28 - Mungkin, Ini Yang Terbaik

156 34 9
                                    

Agustus, 2017

"Hah? Tinggal di apartemennya Tante Eva?"

Siang itu terik. Begitu tiba di kampusnya, Kira langsung mengambil bucket hat miliknya yang ada di dalam tas dan memakainya di kepala. Tak lama setelah itu, sebuah dering handphone terdengar dari dalam tasnya. Ketika Kira merogoh isi tasnya, nama Ibu terlihat di layar benda itu. Kira segera duduk di kursi yang ada di dekatnya untuk berbicara dengan ibunya tanpa ada gangguan.

"Kenapa tiba-tiba?" tanya Kira kembali memastikan.

"Tante Eva mau pindah ke New York, Ki. Kan ikut suaminya yang bule itu."

Kira mengangguk, walau ibunya tentu tidak dapat melihat itu. Seminggu yang lalu, Kira juga menghadiri pernikahan adik sepupu ibunya yang paling kecil dengan seorang WNA. Kira juga tahu dengan rencana sang tante untuk segera pindah ke New York, ikut dengan suaminya. Tetapi Kira tidak menyangka bahwa dirinya lah yang diminta untuk menempati apartemen milik tantenya itu.

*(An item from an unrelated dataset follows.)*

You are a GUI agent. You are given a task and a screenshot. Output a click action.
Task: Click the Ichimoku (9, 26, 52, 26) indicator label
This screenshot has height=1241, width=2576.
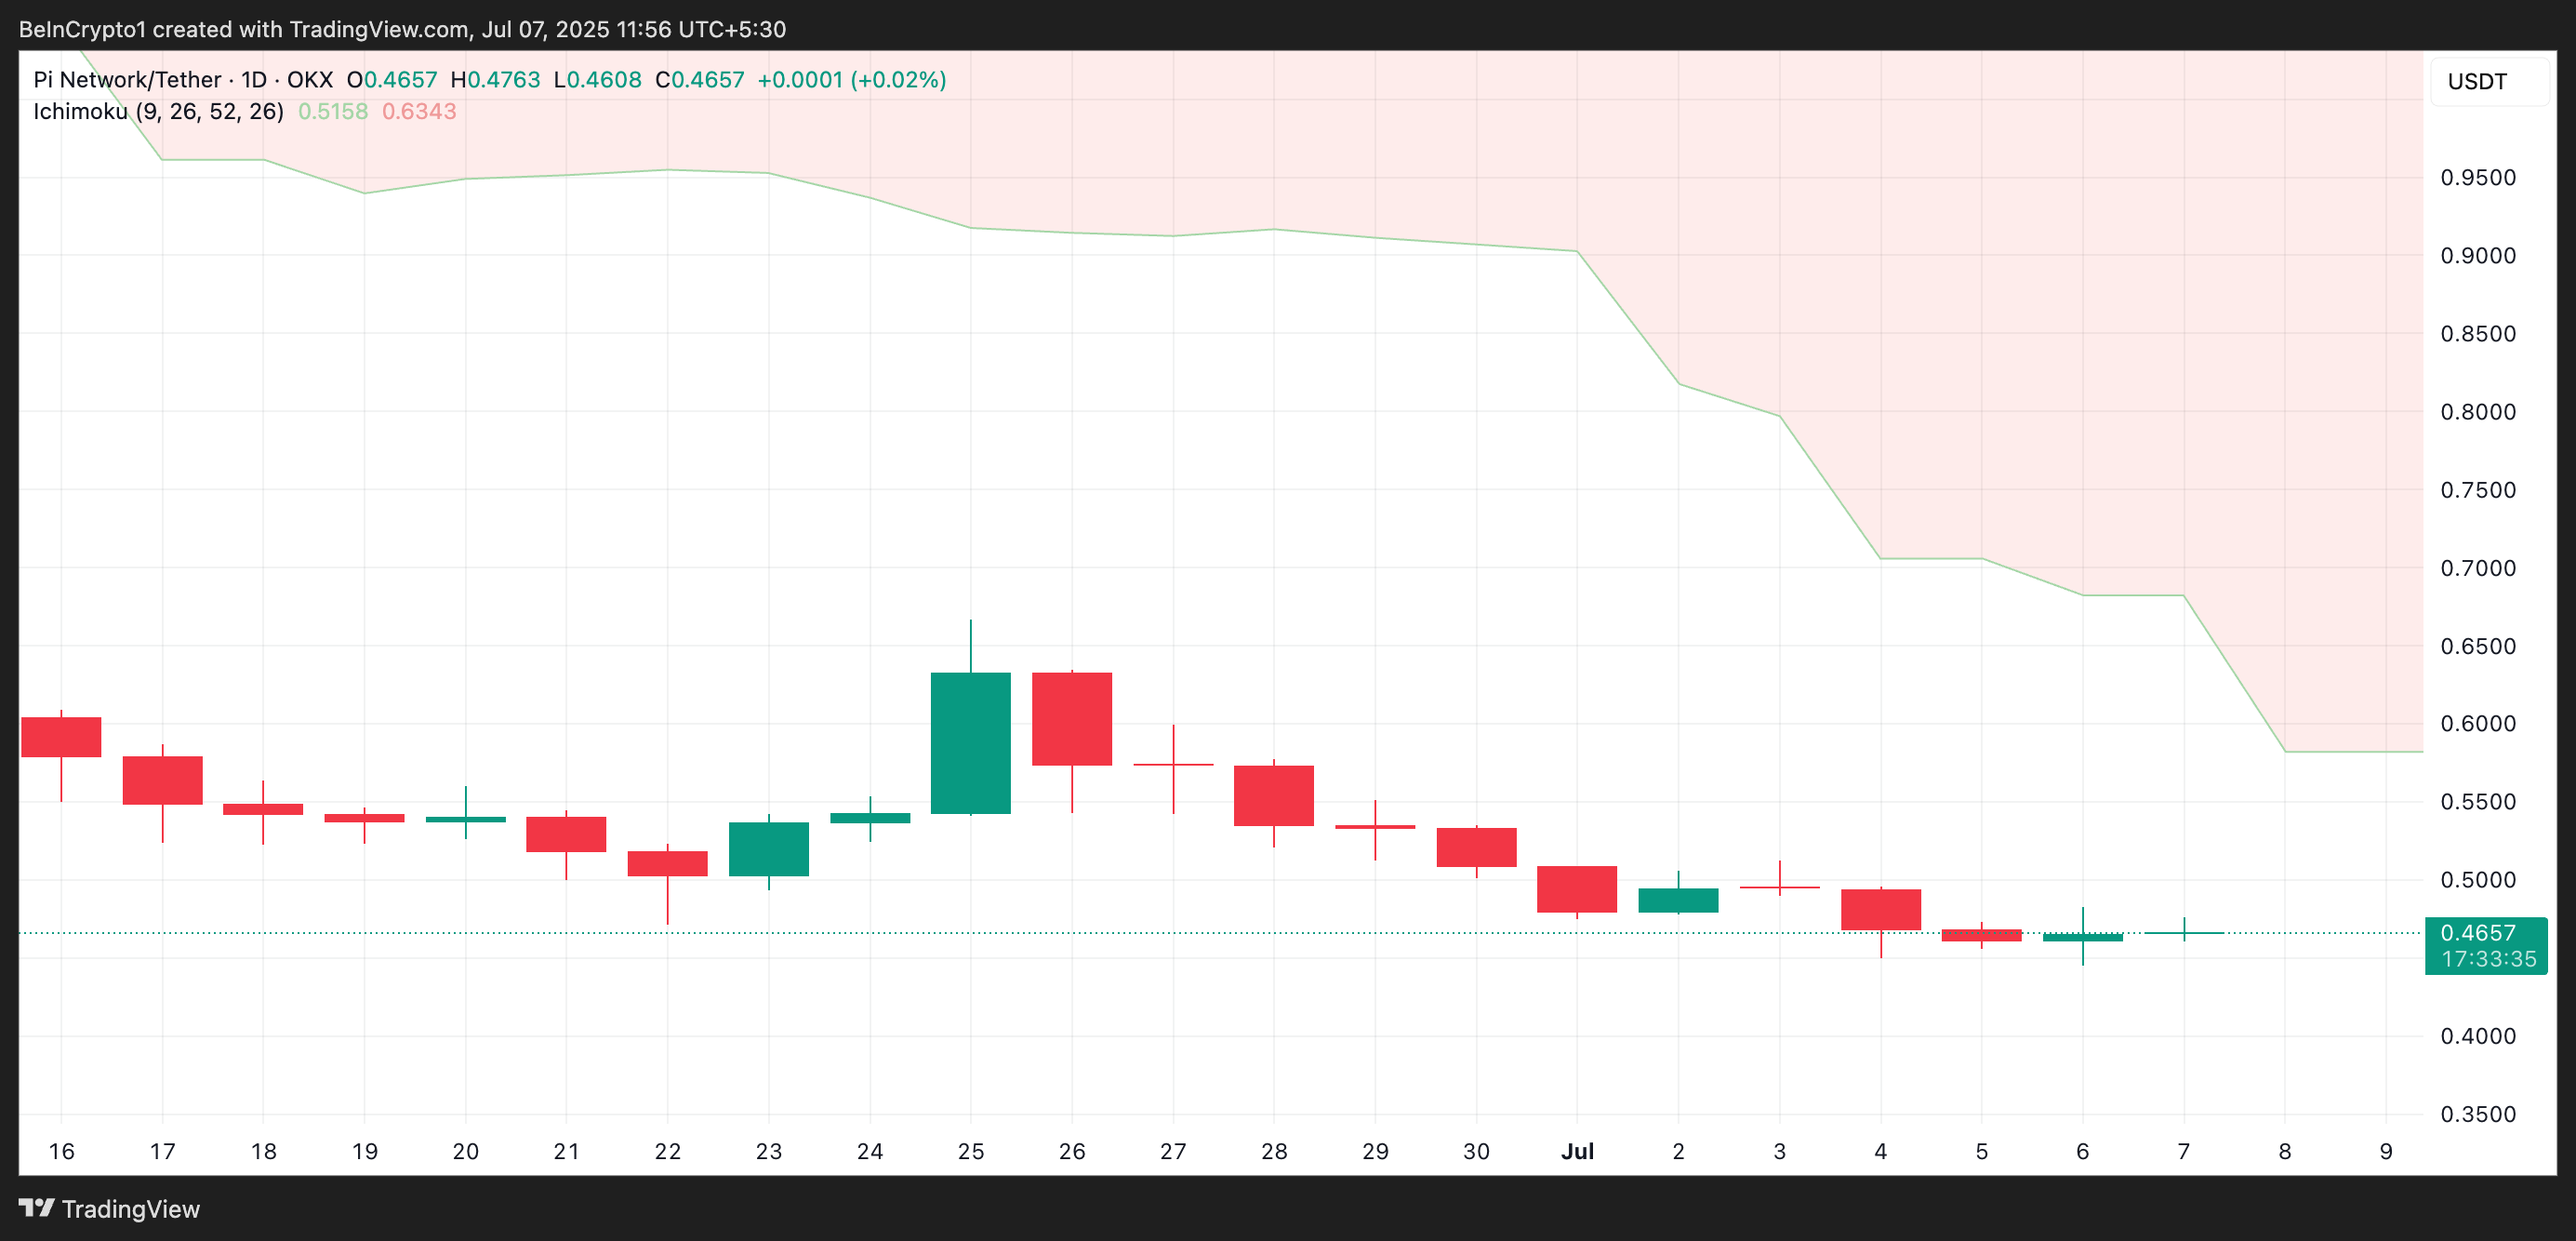click(158, 111)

"Kamu enggak mau ya, Ki?" Suara ibunya kembali terdengar karena Kira tak kunjung bersuara.

"Mau-mau aja kok, Bu. Lagian, enggak jauh banget dari kampus. Dua puluh lima menitan sih. Aku juga enggak sering banget ke kampus sekarang."

Dua tahun berlalu sejak tidak ada lagi sosok Handaru Sharga di kehidupan Kira. Selama dua tahun itu pula, ada banyak hal yang terjadi kepadanya.

Kira memperbaiki dirinya sebaik mungkin dan menyibukkan diri dengan berbagai kegiatan. Setelah selesai magang dan KKN di tahun 2016, Kira memutuskan untuk mengambil cuti satu semester karena ia sudah keenakan bekerja di studio foto milik teman SMA-nya Dion. Tanpa Kira minta, Dion juga memutuskan untuk mengambil cuti kuliah.

Selama itu pula, pertemanan keempat orang itu tak lagi sama. Setelah selesai KKN, Nika lebih banyak menghabiskan waktu bersama teman-teman KKN-nya dan selalu memberikan alasan ketika Kira mengajaknya untuk ikut berkumpul. Sekali, Kira dapat memaklumi, namun ketika sudah berkali-kali, Kira tak mau tahu lagi.

Prinsipnya sekarang adalah, Kalau lo mau berteman sama gue, yaudah. Kalau enggak, gue enggak apa-apa juga. Selama memperbaiki dirinya, Kira sadar, bahwa ia tidak bisa memaksakan orang untuk tetap tinggal. Kira juga percaya, bahwa orang-orang yang ada di dekatnya akan pergi suatu saat nanti.

"Ya udah deh, nanti aku telepon Tante Eva, Bu."

"Tante Eva maunya kamu dateng sore ini ke sana. Bisa? Atau kamu lagi kerja?"

Kira bergumam, tampak berpikir dan mengingat-ingat schedulenya hari ini. "Enggak sih, tapi lihat nanti ya, Bu. Ntar aku kabarin Tante Eva."

"Hari ini Wuren sama Nika sidang ya?" Kira termangu dan terkekeh pelan begitu ibunya menyebutkan nama Wuren dan Nika. Ia tidak menyangka jika ibunya akan menyebut nama kedua orang itu. Apalagi mempertanyakan tentang sidang mereka—yang sebenarnya merupakan sebuah topik yang agak sensitif.

"Iya. Ini aku lagi di kampus."

"Salam sama Wuren dan Nika ya, Ki." Suara ibunya terdengar hangat dan tidak menuntut pertanyaan apapun lagi setelah itu.

Padahal ibunya tidak bertanya apa-apa tapi entah kenapa, Kira merasa tidak enak kepada ibunya. Waktu Kira memutuskan untuk mengambil cuti, ayah dan ibunya sebenarnya tidak setuju. Akan tetapi, Kira terus meyakinkan kedua orang tuanya bahwa Kira akan berkuliah dengan sungguh-sungguh setelah istirahat selama satu semester.

"Bu, maaf ya. Habis ini, aku enggak males-males kok." Kira tersenyum, berharap ibunya juga dapat melihat senyumannya itu.

Terdengar suara kekehan pelan dari seberang sana yang ikut membuat Kira semakin melebarkan senyumannya. "Iya, Ibu percaya sama Kiki kok. Yang penting tetap jaga kesehatan ya, Nak? Jangan malah kecapekan."